TensorRT Inference Optimization in Practice
Actually shipping a trained model to the edge: ONNX → TensorRT engine build → layer/tensor fusion (Conv+BN+ReLU collapses into one CBR kernel) → INT8/FP16 PTQ calibration → a custom NMS plugin (IPluginV2) → SSD object-detection inference. The senior MLSys piece the rest of the portfolio lacks.
Most of the other projects stop at "train a model"; this one is about actually deploying a model as a low-latency inference engine. Using NVIDIA TensorRT to compile an ONNX model into an engine: layer/tensor fusion, INT8/FP16 quantization, and a hand-written custom NMS plugin, finally running SSD object-detection inference. This is the senior MLSys (deployment + graph compilers + quantization) piece the RAG / fine-tuning / RL tracks don't cover.
The full TensorRT inference-optimization pipeline
ONNX model → Builder engine build → layer/tensor fusion → INT8/FP16 PTQ calibration → custom NMS plugin → SSD inference
TensorRT is NVIDIA's high-performance deep-learning inference SDK. At its core it compiles a "compute graph" into an inference engine (.plan) optimized for a specific GPU. What it does is completely different from a training framework — training cares about gradients; inference cares only about per-image latency and throughput.

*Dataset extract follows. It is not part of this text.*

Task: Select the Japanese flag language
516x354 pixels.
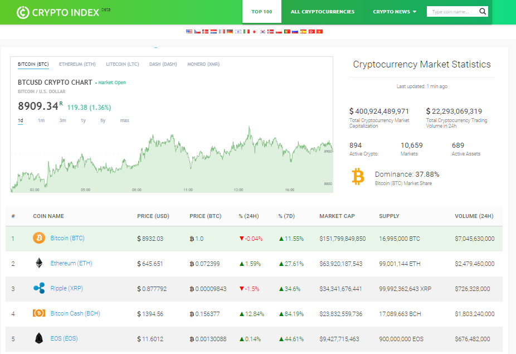Action: pos(254,32)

Layer/tensor fusion: the most compelling step
A typical conv block in the raw ONNX graph is three separate ops: Conv → BN → ReLU, each launching its own CUDA kernel and reading/writing memory separately. TensorRT's layer fusion collapses these three into a single CBR kernel (Conv-BN-ReLU merged), folding BN's scale/shift into the Conv weights.
The effect: kernel launches drop from 9 to 3, eliminating the intermediate-tensor memory round trips. This is exactly what the "graph representation and optimization" layer does — paired with kernel auto-tuning (benchmarking several candidate kernels and picking the fastest).

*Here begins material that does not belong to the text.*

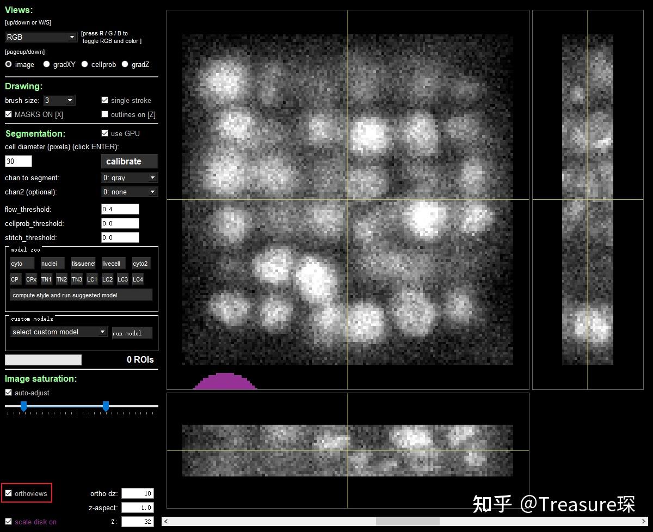Click the run model button
The height and width of the screenshot is (532, 653).
[132, 333]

INT8 / FP16 PTQ calibration
Post-Training Quantization compresses FP32 weights to INT8:
- the calibrator runs the calibration set once, collecting per-layer activation histograms
- from those it picks a per-layer scale, mapping the floating-point dynamic range into INT8's [-128, 127]
- weights and activations both move to integer arithmetic, lifting throughput sharply
The cost is accuracy loss, which must be audited on the calibration set to confirm the drop is acceptable. The course also covers Winograd integer-arithmetic convolution — trading more additions for fewer multiplications to accelerate convolution.
Custom NMS plugin (IPluginV2)
Not every op is built into TensorRT. NMS (non-maximum suppression) in object detection is the classic example — its logic is special and the graph compiler can't decompose it automatically. The solution is a custom plugin:
- implement the
IPluginV2/IPluginV2DynamicExtinterface - write the CUDA kernel for the NMS computation yourself
- register it via a PluginCreator so the Builder slots it into the graph as an ordinary node
This step is where the project most clearly shows senior MLSys skill: writing a custom C++/CUDA op against a production inference runtime, not just calling an API.
Related: distributed training (same course)
The same course also covers distributed high-performance training, mentioned briefly as the sibling topic to inference optimization:
- Parameter Server vs Horovod ring-allreduce: a PS architecture has a central node that becomes a bottleneck; Horovod's ring all-reduce passes gradients around a ring of workers, balancing bandwidth use
- Local SGD: workers take several local steps before syncing, cutting communication frequency
- Mixed-precision training: compute in FP16/BF16 with an FP32 master copy, saving memory and lifting throughput
But this project's focus is inference optimization, not training.
What this signals
- Can ship models to the edge: not just train a model, but compile it into a low-latency engine and actually deploy it
- Understands graph compilers: layer fusion, kernel auto-tuning, the line between decomposable and non-decomposable ops
- Understands quantization trade-offs: PTQ scale selection, INT8 accuracy auditing, Winograd acceleration
- Can write custom ops: an IPluginV2 C++/CUDA op against TensorRT — the senior MLSys signal the rest of the portfolio lacks
An honest note on the demo and source material
The interactive demo replays the TensorRT Builder compiling ONNX into an engine: raw Conv→BN→ReLU chains → layer fusion collapsing them into a CBR kernel → INT8 PTQ calibration → a custom NMS plugin slotting in → before/after latency. Important honesty note: the source 贪心 course is video-only (133 MP4 files, with no code / slides / subtitles), so the technical details here are grounded in TensorRT's standard public-doc behavior (which the course confirms teaching), not lifted from course code; the latency numbers are labeled illustrative (the course gave none), with no real engine runs and nothing presented as a measured figure.